Acambis is lagging Intercell in the development of the vaccine and the Intercell-Novartis deal did little to alleviate the uncertainties hanging over the company. It is embroiled in a patent dispute with Bavarian Nordic but even so, Acambis should win at least part of a lucrative contract to provide smallpox vaccines to the US. The shares have fallen recently and look increasingly better value for those willing to take the risk.

Aveva

Our view: Buy

Share price: 1,048p (+78p)

It's easy to overlook Aveva, previously known as CADcentre, given the palindrome it adopted as its name in 2002 bears a confusing resemblance to the insurance heavyweight, Aviva. But investors would do well to take note of the small-fry technology player that specialises in 3D plant design systems used by the oil and gas, power generation and shipbuilding industries. Aveva argues that over the past 10 years, about 80 per cent of offshore oil and gas projects have used its design technology to build rigs and refineries.

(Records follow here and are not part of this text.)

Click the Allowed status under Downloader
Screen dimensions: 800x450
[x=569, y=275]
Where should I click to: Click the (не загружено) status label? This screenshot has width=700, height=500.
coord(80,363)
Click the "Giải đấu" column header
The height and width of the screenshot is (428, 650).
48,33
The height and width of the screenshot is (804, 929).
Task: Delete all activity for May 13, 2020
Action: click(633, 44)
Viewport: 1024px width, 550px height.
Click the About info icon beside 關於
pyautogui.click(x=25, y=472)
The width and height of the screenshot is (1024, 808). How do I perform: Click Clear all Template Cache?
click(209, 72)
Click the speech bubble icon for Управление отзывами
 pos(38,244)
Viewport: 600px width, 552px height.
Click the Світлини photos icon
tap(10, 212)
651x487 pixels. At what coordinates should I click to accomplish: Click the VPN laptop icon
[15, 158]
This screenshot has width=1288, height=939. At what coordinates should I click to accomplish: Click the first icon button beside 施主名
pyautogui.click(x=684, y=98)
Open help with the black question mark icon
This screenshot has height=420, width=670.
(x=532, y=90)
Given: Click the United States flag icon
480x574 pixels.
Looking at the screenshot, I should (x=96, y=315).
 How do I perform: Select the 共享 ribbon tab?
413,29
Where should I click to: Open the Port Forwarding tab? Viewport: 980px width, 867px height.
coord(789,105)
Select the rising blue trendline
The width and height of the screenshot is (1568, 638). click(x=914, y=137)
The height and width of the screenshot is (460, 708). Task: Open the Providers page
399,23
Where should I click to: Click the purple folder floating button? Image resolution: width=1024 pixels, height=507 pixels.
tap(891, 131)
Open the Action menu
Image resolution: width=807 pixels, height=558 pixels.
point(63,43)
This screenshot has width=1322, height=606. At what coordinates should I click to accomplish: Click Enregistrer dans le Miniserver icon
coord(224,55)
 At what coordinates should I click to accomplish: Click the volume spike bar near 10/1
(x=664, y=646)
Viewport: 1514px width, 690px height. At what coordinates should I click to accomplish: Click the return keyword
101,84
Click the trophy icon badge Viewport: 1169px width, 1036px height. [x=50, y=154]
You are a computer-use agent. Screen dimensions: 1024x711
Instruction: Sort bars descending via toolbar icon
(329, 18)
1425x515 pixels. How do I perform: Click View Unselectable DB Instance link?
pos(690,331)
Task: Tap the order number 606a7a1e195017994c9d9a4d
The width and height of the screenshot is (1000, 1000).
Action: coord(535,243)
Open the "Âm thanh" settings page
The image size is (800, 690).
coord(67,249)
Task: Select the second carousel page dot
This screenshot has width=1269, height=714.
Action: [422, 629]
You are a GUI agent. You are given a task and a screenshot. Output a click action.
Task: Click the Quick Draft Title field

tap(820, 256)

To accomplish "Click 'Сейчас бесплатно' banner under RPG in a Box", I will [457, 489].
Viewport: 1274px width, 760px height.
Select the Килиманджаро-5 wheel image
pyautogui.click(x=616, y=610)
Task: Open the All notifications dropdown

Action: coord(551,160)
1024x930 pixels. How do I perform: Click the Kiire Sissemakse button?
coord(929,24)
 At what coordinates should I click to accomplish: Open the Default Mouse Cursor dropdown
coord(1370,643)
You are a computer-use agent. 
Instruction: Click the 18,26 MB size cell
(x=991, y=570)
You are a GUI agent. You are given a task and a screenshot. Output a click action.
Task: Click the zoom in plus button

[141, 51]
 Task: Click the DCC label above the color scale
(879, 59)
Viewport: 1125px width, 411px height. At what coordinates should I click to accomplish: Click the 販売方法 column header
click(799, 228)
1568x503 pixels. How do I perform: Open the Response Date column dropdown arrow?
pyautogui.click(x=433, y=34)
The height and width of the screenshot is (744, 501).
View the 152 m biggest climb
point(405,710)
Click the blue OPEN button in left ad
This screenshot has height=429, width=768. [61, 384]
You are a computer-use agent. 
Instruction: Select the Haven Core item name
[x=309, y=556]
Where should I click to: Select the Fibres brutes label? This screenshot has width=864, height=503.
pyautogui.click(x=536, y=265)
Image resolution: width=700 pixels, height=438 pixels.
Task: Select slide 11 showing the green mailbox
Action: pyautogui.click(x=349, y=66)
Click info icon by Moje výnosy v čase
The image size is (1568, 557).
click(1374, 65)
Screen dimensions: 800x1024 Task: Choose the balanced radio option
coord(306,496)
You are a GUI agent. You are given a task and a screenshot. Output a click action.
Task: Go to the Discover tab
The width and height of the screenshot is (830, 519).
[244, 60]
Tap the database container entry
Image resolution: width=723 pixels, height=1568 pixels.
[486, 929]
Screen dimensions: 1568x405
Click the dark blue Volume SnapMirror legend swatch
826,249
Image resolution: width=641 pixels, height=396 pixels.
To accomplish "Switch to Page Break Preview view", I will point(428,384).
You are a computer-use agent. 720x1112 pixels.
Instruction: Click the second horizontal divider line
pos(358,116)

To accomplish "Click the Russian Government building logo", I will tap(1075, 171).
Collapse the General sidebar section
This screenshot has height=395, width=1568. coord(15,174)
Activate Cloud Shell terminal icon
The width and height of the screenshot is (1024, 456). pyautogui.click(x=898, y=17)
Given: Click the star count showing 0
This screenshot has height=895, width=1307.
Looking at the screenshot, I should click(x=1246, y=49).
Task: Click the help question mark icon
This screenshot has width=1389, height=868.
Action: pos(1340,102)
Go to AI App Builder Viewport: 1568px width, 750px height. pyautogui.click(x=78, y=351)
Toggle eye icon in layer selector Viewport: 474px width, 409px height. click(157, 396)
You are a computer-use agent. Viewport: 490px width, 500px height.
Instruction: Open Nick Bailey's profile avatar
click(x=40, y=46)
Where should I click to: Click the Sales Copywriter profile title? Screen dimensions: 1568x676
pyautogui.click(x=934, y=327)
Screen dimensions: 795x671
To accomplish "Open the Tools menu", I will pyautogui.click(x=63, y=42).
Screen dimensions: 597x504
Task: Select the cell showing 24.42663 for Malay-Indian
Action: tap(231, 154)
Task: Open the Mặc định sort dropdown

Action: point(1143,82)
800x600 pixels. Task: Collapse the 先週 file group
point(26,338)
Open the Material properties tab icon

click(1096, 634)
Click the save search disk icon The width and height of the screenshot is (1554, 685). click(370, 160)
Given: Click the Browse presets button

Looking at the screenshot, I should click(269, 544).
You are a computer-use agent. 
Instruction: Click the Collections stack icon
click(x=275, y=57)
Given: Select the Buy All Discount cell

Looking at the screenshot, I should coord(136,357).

Aveva's exposure to the buoyant oil, power and shipbuilding sectors resulted in impressive results for 2006 and early indications suggest the momentum will continue. The company signed up a consortium of power design institutes in China yesterday in a deal worth $2.8m, further strengthening its position in Asia. The deal, which is large by Aveva's standards, has come earlier than expected. That suggests sales cycles are shortening - a trend that could prove positive. The company has also made strides in the US, the backyard of its key competitor, Intergraph, and a region that Aveva has struggled to break into. Further progress in the US in 2007 would be welcomed.

Last year, Aveva revenues climbed 15 per cent to £66m while profit before tax rose 25 per cent to £13.4m. After yesterday's 8 per cent rise to 1,048p, the shares have gained almost 50 per cent on year. If Aveva keeps performing well, there could be plenty more to come. Buy.